You need to pass in a pointer to pointer, i.e. int **newlist. Specifically, newlist is being passed into your function by value, so the newlist in main and inside your function are two completely different variables.

There is also a bug in your test for even numbers:

#include <stdio.h>
#include <stdlib.h>

int takeEven(int *nums, int numelements, int **newlist) {
    int *list = malloc(numelements * sizeof **newlist);
    *newlist = list;  // this modifies the value of newlist in main
    int i, found = 0;
    for(i = 0; i < numelements; ++i, nums++) {
        if ((*nums % 2) == 0) {
            *(list++) = *nums;
            found++;
        }
    }
    list -= found;
    printf("First number found %d\n", *list); // <= works correctly
    return found;
}

int main()
{
    int nums[] = {1,2,3,4,5};
    int *evenNums;
    int i;
    int n = takeEven(nums, sizeof(nums) / sizeof(*nums), &evenNums);
    for (i = 0; i < n; ++i) {
        printf("%d\n", *(evenNums++));
    }
    return 0;
}

You can also take a look at this question from the C-FAQ which deals with your problem also:

Q: I have a function which accepts, and is supposed to initialize, a pointer:

void f(int *ip)
{
    static int dummy = 5;
    ip = &dummy;
}

But when I call it like this:

int *ip;
f(ip);

the pointer in the caller remains unchanged.

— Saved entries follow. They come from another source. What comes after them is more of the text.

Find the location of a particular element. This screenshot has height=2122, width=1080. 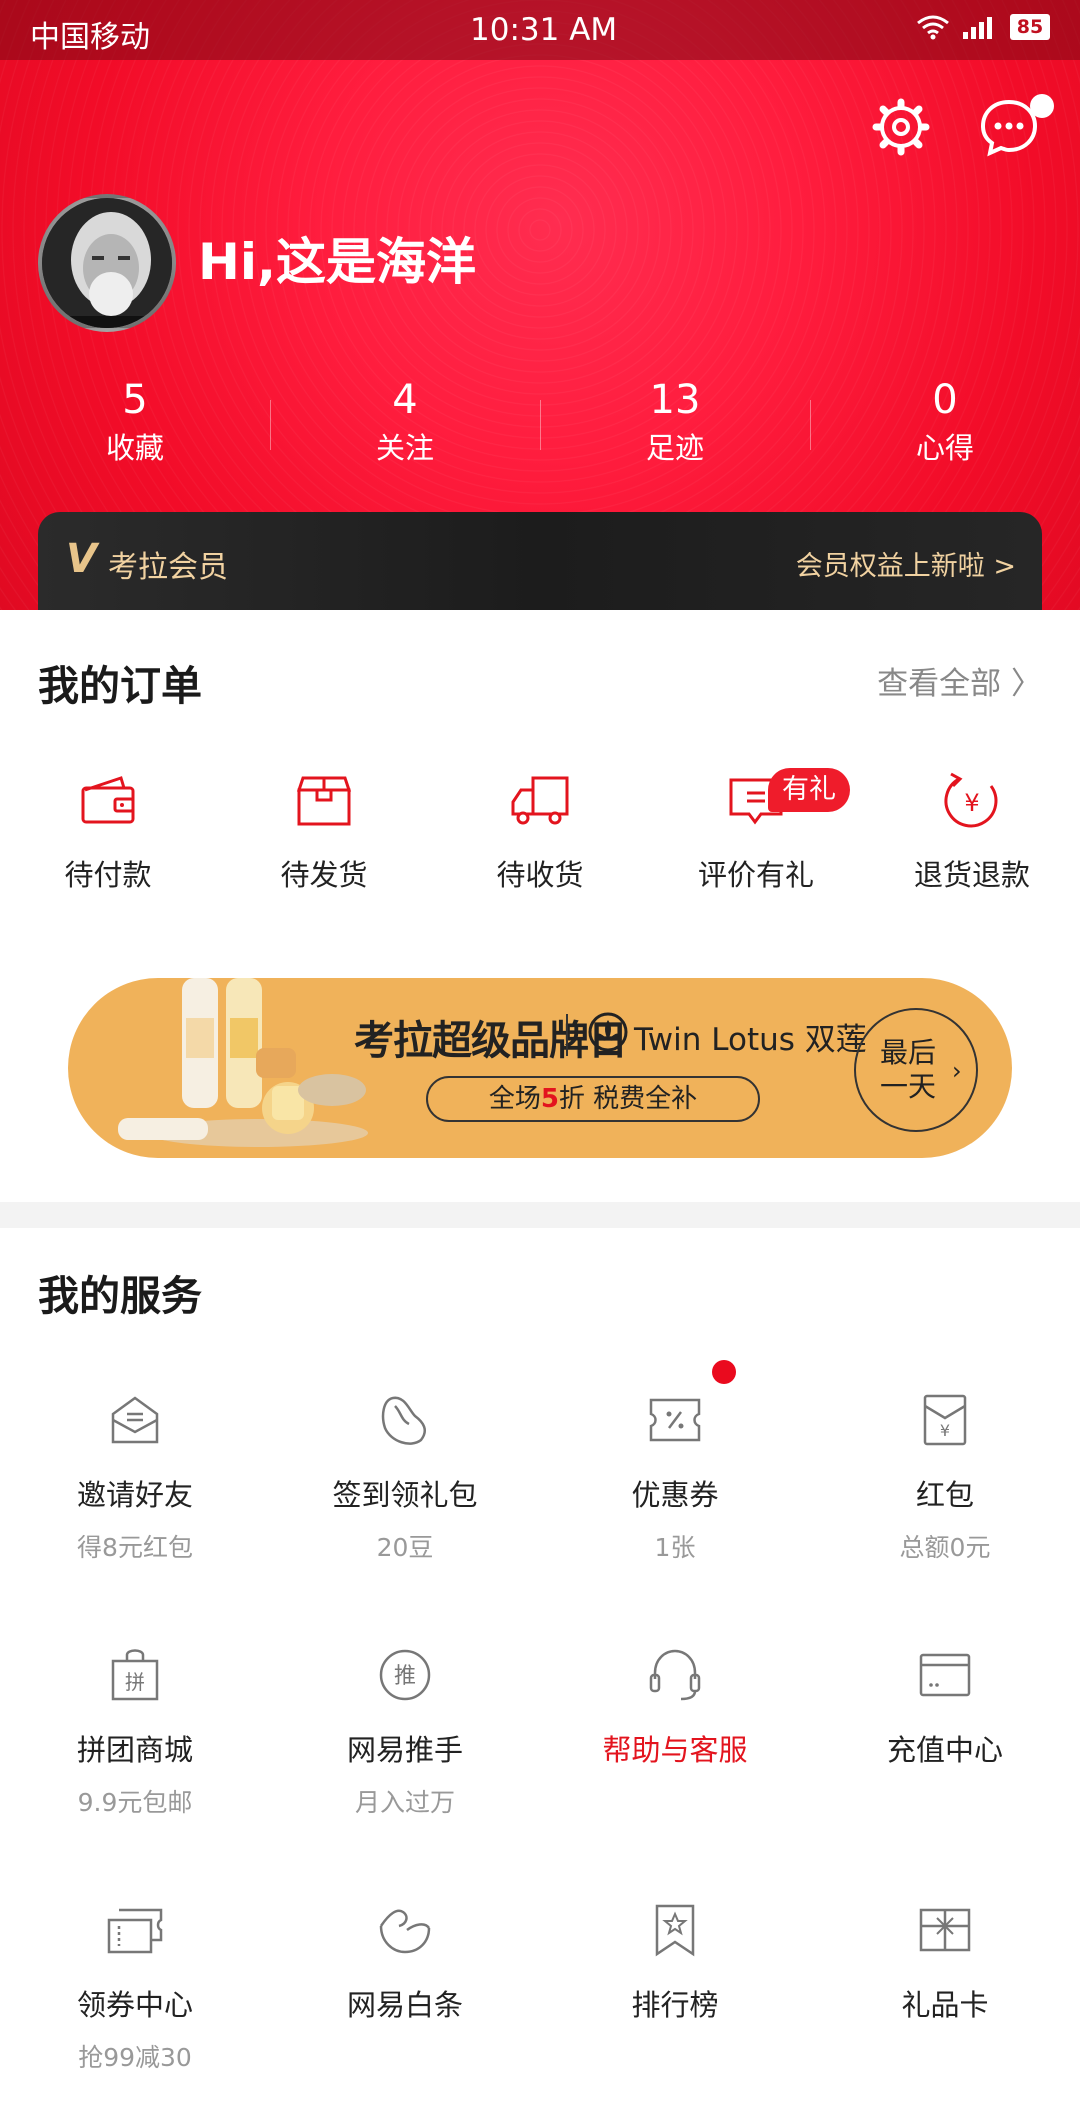

group-buy-bag-icon: 拼 is located at coordinates (135, 1675).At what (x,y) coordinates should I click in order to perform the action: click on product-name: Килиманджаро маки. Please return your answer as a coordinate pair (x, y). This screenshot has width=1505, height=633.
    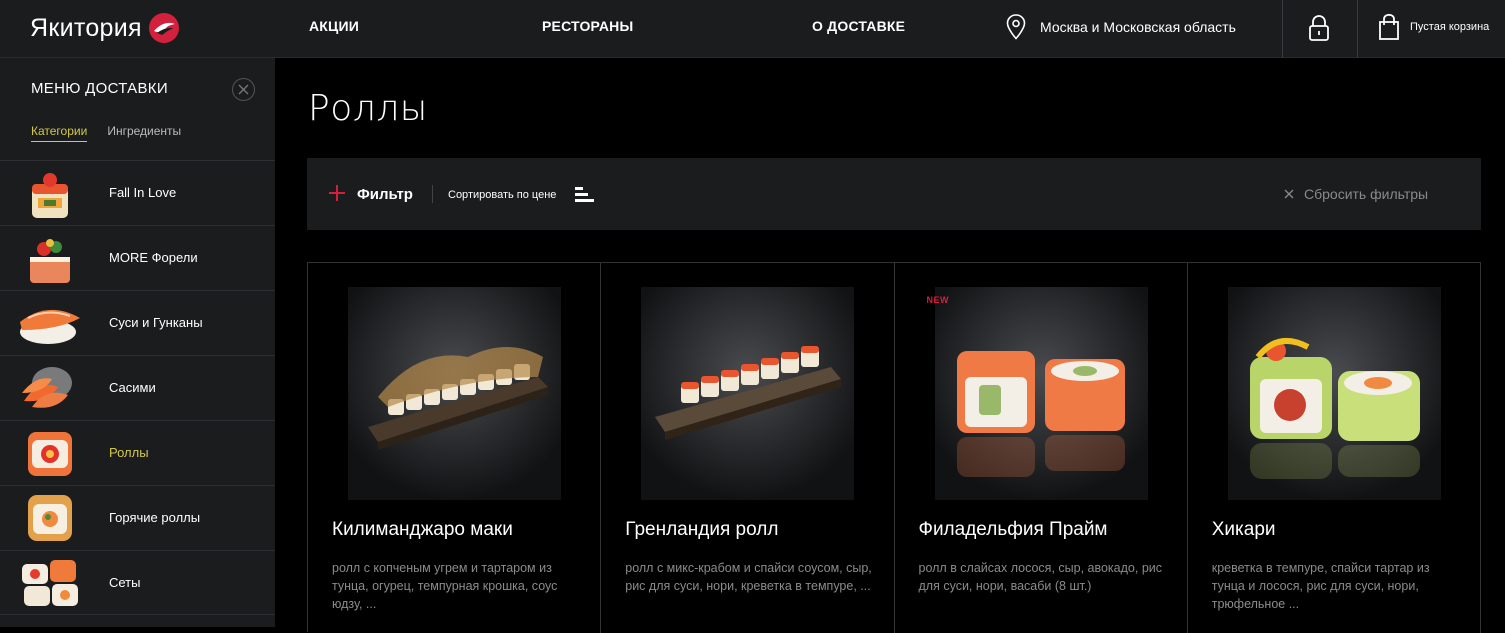
    Looking at the image, I should click on (457, 530).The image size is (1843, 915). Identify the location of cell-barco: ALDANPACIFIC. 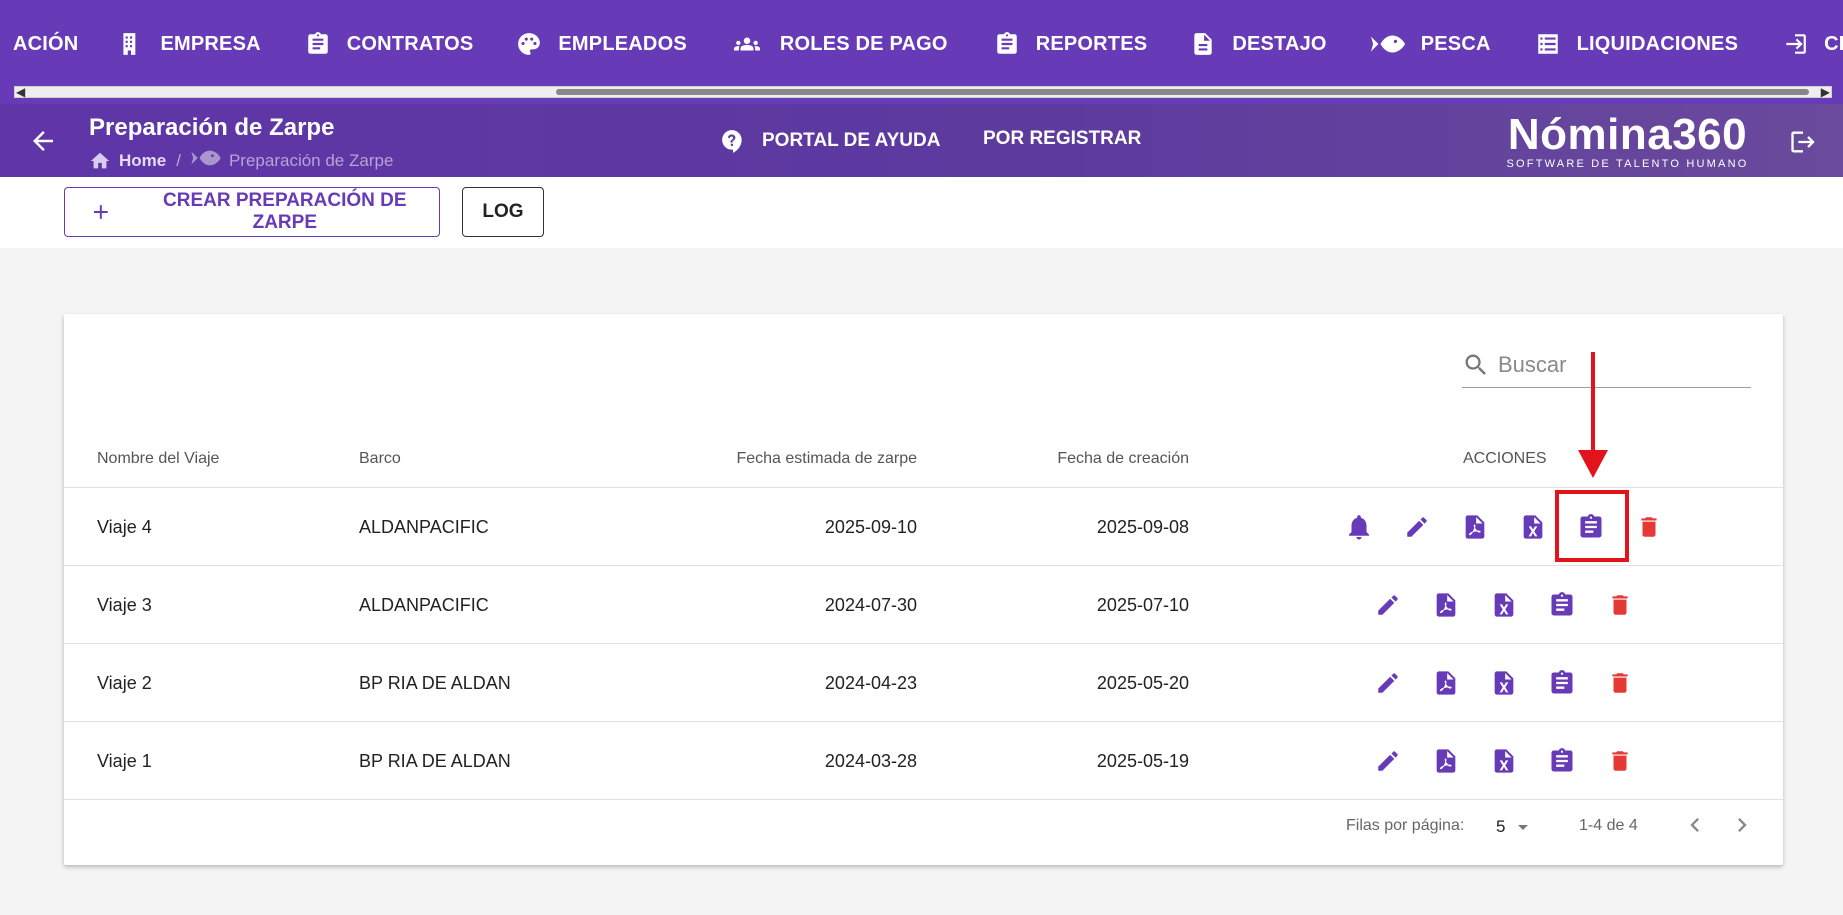
(424, 527).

A: Are you sure the function initialized what you thought it did? Remember that arguments in C are passed by value. In the code above, the called function alters only the passed copy of the pointer. To make it work as you expect, one fix is to pass the address of the pointer (the function ends up accepting a pointer-to-a-pointer; in this case, we’re essentially simulating pass by reference):

void f(ipp)
int **ipp;
{
    static int dummy = 5;
    *ipp = &dummy;
}

...

int *ip;
f(&ip);

Another solution is to have the function return the pointer:

int *f()
{
    static int dummy = 5;
    return &dummy;
}

...

int *ip = f();

See also questions 4.9 and 4.11.